Dataset entries:
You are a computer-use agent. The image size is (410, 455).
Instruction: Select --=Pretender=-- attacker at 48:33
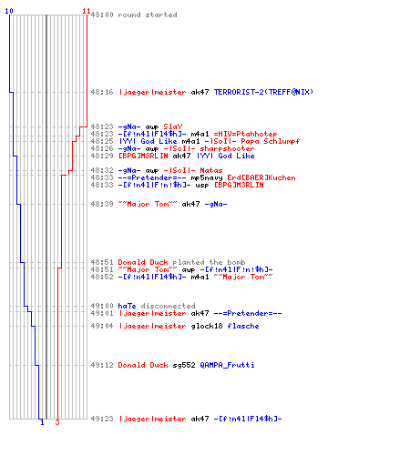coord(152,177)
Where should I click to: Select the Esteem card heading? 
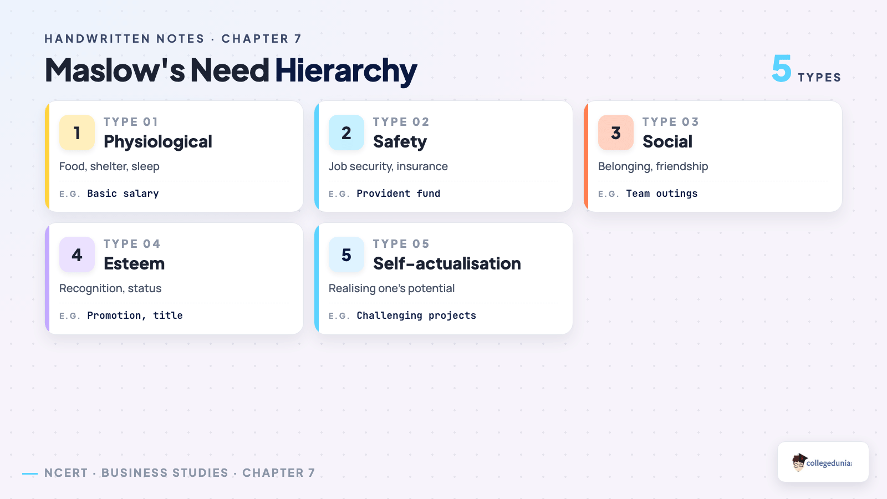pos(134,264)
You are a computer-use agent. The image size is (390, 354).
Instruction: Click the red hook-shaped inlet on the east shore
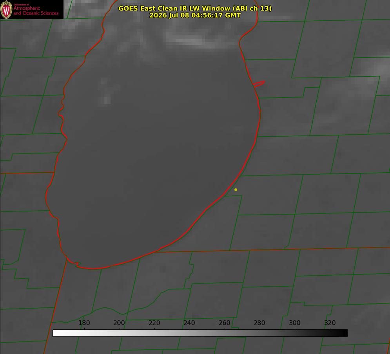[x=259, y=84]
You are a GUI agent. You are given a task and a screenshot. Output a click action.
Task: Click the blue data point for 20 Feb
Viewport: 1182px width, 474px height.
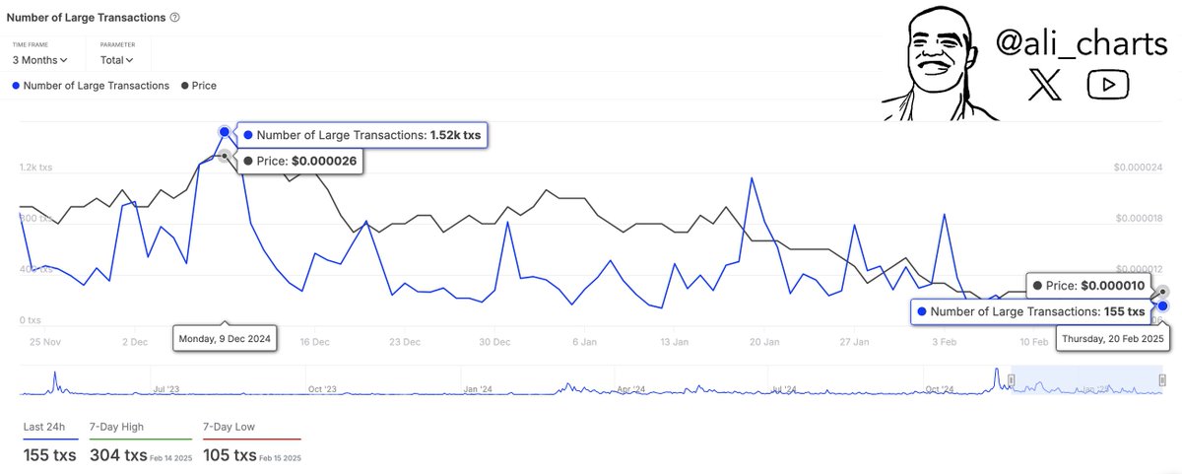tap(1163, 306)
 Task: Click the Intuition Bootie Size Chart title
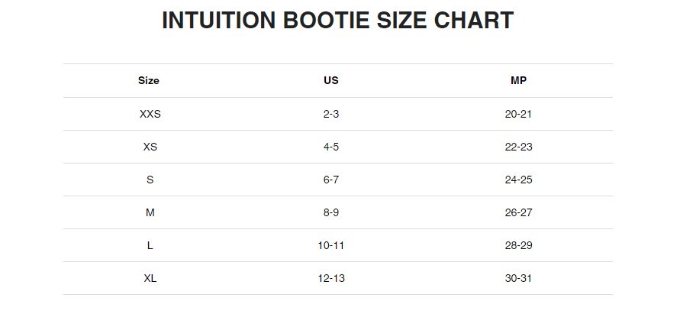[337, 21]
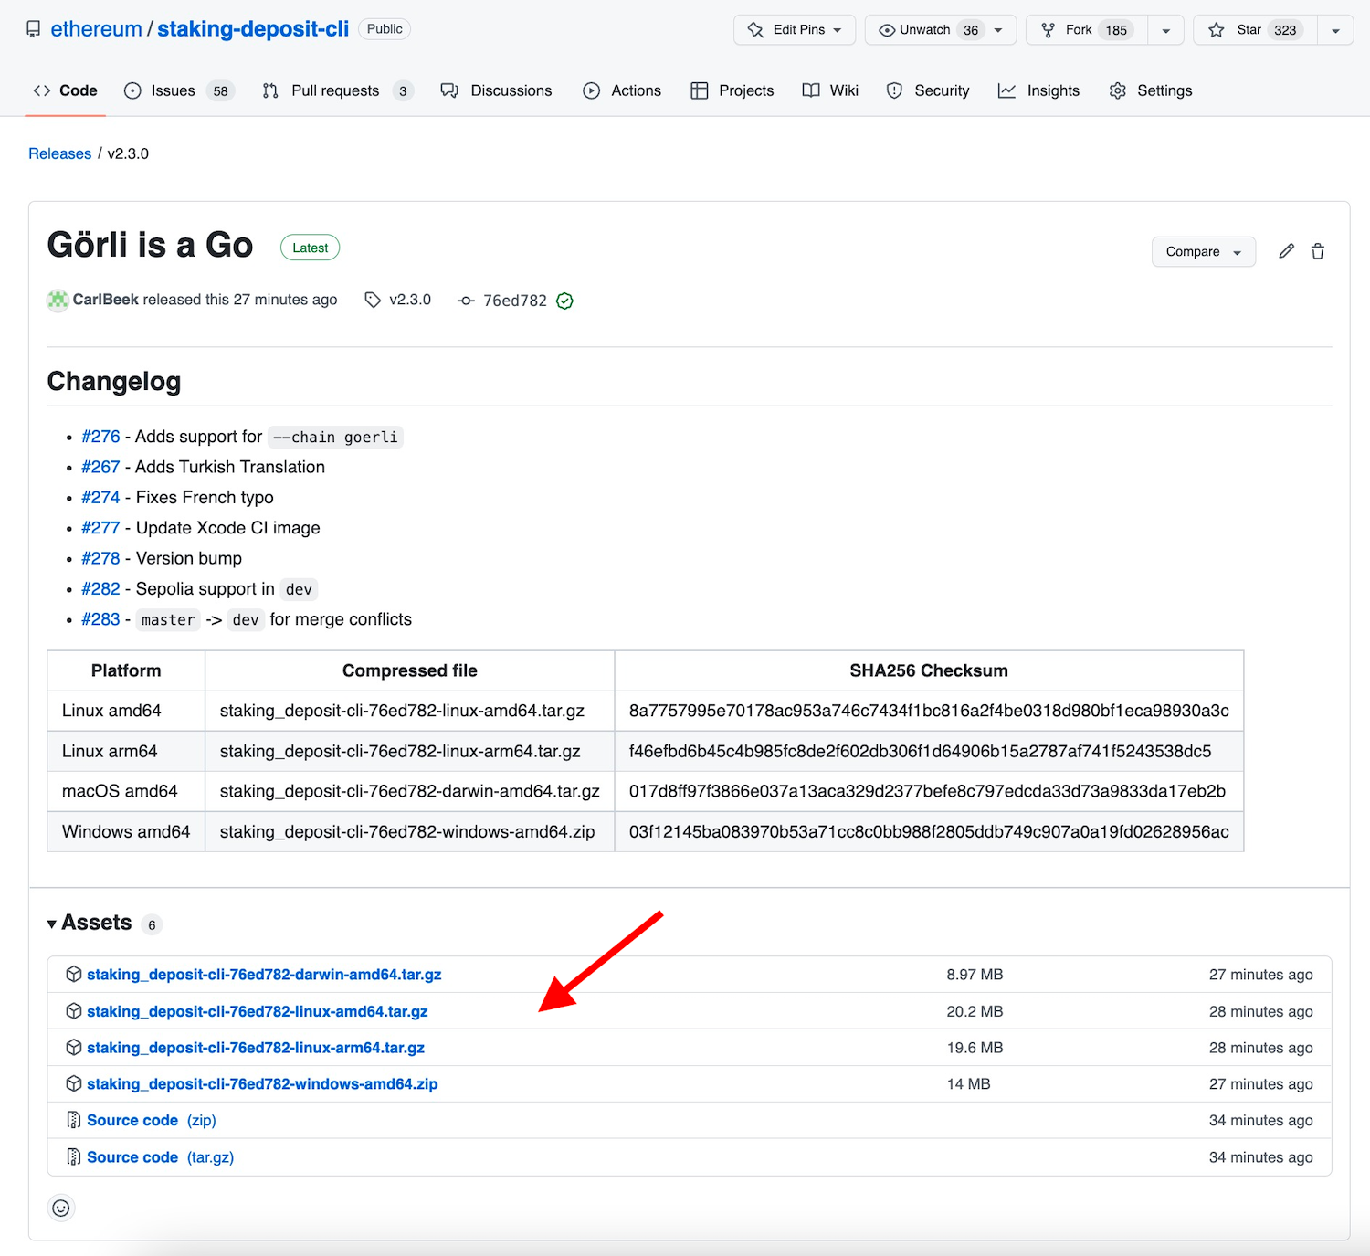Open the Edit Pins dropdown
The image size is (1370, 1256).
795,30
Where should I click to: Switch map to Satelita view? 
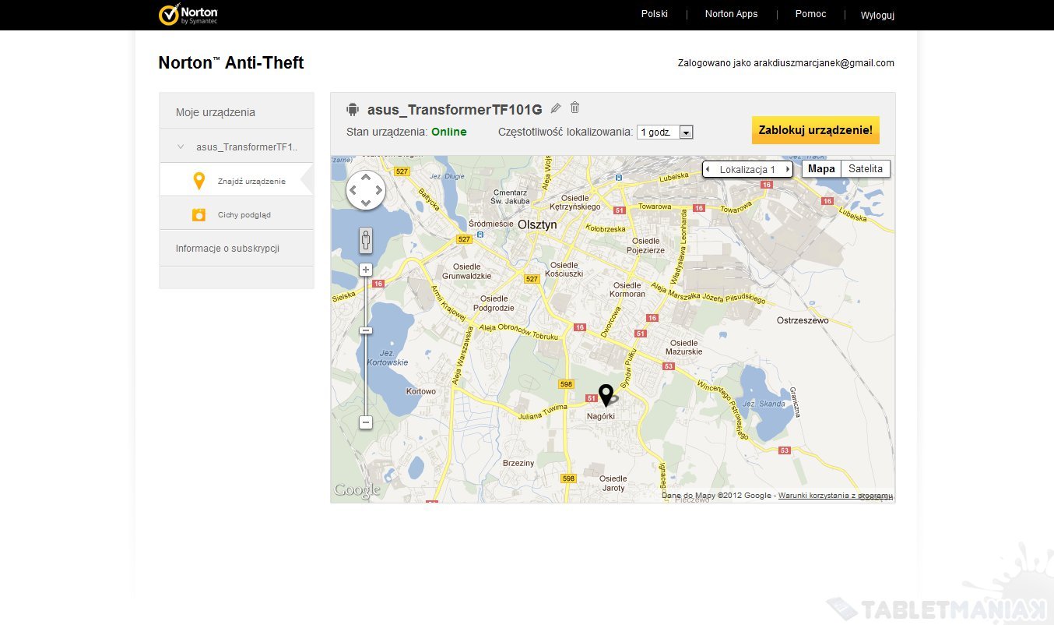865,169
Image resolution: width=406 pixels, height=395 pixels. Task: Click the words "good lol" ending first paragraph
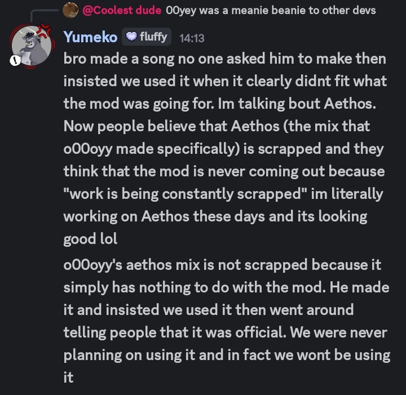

Exercise details: Please transcribe, word for word, every line from the one containing "Instruction: Click the" through the last line of the records, both included, and leave the pictures out.

Reply to the task:
Instruction: Click the red hook-shaped inlet on the east shore
[x=259, y=84]
You are a GUI agent. You are given a task and a screenshot. Output a click action.
Task: Click the blue data point for 20 Feb
Viewport: 1182px width, 474px height.
tap(1163, 306)
 Task: Click the Intuition Bootie Size Chart title
[337, 21]
Open the Edit Pins dropdown
The image size is (1370, 1256).
795,30
Where should I click to: Switch map to Satelita view? 
865,169
Image resolution: width=406 pixels, height=395 pixels. Task: Click the words "good lol" ending first paragraph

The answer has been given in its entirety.